3 Replies Latest reply on Oct 3, 2015 6:53 AM by shatruddha

    WWD-Thread stalls

    natwati

      We are using a murata SN8000 module connected via SPI mode 0 operating with 25Mhz to a cortex m3 lpc1837. We are using a WWD ported from the SDK 3.1.2 (including matching patch from murata). We are using a custom  PCB with SPI Flash, SDRAM, MSU and SN8000. The MCU is operating with 180MHz. We are using an older version of freertos and LWIP (not taken from the SDK). The SPI interrupt has the second highest interrupt priority and SPI DMA has the highest interrupt priority. The wwd task has the highest priority as a task. There should be no long interrupt processing during the test.

       

      We have experienced rare cases where WLAN communication stops when continuously under heavy load.

       

      In some cases the driver thread stalls in the line "result = host_rtos_get_semaphore( &wwd_transceive_semaphore, (uint32_t) WWD_THREAD_POLL_TIMEOUT, WICED_FALSE );" of wwd_thread_func(). Interrupt line can be high or low in this case.

       

      In other cases the driver reported " Received a packet with a frametag which is wrong" or "gSPI underflow - packet size will be wrong".

       

       

      After a modification to wwd_thread's wwd_sdpcm_process_rx_packet() function which ensures the driver never runs out of RX buffers the problem occures less frequently (after 8 - 70 hours). We now simply drop data for network stack if too many packets are queued.

       

      Another test case that sends and receives ethernet frame without use of a network stack showed that the driver runs into errors after 3 to 10 minutes of operation when RX buffers are not freed.

       

      Is there any specification for how long RX buffers might be unavailable without interfering with operation?

      Are there any known issues when running out of RX buffers?

       

       

       

      For the cases in which wwd_thread stops in the line "result = host_rtos_get_semaphore( &wwd_transceive_semaphore, (uint32_t) WWD_THREAD_POLL_TIMEOUT, WICED_FALSE );" of wwd_thread_func() the comment for the functions wwd_thread_func() indicates that interrupts could be missed.

       

      > *  It simply calls @ref wwd_thread_poll_all to send/receive all waiting packets, then goes

      > *  to sleep.  The sleep has a 100ms timeout, causing the send/receive queues to be

      > *  checked 10 times per second in case an interrupt is missed.

       

      In SDK 3.3.1 the timeout became override able:

       

      #ifndef WWD_THREAD_POLL_TIMEOUT

      #define WWD_THREAD_POLL_TIMEOUT      (NEVER_TIMEOUT)

      #endif

       

      In some of the error cases we saw the interrupt line was still high when the bus was disabled and therefore an edge interrupt was never triggered again.

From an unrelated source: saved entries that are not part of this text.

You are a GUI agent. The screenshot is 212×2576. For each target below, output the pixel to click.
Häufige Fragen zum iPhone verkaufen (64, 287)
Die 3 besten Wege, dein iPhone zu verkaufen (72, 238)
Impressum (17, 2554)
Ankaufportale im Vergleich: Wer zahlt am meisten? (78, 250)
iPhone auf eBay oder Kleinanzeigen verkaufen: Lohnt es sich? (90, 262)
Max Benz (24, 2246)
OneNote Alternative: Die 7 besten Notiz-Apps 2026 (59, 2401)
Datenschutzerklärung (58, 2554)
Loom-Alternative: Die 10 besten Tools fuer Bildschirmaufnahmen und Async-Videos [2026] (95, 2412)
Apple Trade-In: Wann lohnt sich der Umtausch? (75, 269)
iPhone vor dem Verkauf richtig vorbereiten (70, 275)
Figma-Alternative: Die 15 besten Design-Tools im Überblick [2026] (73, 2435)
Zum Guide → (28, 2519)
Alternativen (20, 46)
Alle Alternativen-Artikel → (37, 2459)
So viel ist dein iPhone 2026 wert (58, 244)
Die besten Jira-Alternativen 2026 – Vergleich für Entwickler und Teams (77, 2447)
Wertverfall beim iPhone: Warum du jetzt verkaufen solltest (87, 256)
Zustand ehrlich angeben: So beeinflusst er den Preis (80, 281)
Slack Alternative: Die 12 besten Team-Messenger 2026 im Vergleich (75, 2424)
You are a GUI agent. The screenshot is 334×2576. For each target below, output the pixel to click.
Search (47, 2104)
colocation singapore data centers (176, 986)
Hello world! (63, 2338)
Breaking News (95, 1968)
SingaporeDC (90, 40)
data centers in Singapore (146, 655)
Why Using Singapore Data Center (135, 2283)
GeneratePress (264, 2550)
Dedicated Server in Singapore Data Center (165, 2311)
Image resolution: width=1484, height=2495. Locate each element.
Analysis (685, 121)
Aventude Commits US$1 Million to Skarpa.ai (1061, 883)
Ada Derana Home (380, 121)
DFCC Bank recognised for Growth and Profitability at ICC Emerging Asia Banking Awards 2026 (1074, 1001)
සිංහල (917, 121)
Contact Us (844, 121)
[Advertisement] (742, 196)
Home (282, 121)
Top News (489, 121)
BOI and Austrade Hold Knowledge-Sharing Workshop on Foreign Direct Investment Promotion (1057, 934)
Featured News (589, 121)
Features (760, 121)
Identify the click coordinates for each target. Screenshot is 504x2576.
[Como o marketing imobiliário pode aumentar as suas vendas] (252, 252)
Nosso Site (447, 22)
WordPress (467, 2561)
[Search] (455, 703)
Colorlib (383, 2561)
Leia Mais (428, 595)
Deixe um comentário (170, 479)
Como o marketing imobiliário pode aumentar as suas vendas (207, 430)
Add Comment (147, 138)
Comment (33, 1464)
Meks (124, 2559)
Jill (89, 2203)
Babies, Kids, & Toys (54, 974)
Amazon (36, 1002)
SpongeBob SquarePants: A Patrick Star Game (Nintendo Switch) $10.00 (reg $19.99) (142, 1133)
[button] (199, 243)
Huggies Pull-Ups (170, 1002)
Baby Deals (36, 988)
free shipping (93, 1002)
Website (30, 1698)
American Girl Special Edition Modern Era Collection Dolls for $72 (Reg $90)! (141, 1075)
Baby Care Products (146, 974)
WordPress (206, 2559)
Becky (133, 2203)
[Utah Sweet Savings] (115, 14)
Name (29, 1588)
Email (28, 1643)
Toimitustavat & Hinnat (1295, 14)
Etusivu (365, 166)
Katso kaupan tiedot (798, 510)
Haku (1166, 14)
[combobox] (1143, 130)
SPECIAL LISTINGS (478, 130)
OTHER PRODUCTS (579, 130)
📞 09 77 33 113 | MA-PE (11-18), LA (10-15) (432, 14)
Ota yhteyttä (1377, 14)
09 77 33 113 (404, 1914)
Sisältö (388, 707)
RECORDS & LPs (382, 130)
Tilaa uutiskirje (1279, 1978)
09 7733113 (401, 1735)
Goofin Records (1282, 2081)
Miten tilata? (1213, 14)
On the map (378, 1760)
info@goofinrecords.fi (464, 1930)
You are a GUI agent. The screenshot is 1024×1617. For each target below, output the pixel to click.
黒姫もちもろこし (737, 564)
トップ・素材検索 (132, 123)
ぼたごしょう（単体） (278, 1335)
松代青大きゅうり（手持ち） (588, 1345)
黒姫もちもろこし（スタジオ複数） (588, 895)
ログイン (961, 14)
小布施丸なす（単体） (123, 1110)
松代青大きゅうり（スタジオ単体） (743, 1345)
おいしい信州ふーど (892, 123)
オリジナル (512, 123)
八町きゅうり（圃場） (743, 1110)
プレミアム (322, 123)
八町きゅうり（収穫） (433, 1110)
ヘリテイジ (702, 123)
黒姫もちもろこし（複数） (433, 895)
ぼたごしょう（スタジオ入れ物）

      In the other code path the 100ms timeout should prevent the problem.

      Is there a known problem with missed interrupts in the path where the bus is disabled?

        • 1. Re: WWD-Thread stalls
          shatruddha

          I'm having similar issue, where i suspect that wwd thread stalls. everything else is running.  Device goes in a deadlock and doesnot recover from it unless restarted physically.

          This problem occurs to me after hours of operation and device is under stress test for communication data. 

          • 2. Re: WWD-Thread stalls
            grga

            We will try to reproduce this in house. Any other data you have to reproduce it would be helpful.

            • 3. Re: WWD-Thread stalls
              shatruddha

              Similar issue occured to when I tried to start the device as softAP and it fails. on failure, I retry

              while (wiced_network_up(WICED_AP_INTERFACE,
              WICED_USE_INTERNAL_DHCP_SERVER, &ap_ip_settings)
              != WICED_SUCCESS) {
              MYLOG(("trying to start as access point"));
              wiced_rtos_delay_milliseconds(1000);
              }

               

              Here also it retires 6-7 times and than hangs. I faced this one a number of times, but never gave it any heed, now that I faced similar problem in networking thread, I recollected it being same issue.

              I think some queue (because i noticed this 6-7 number everytime) is getting overflowed and after that device stalls, I'm not sure though.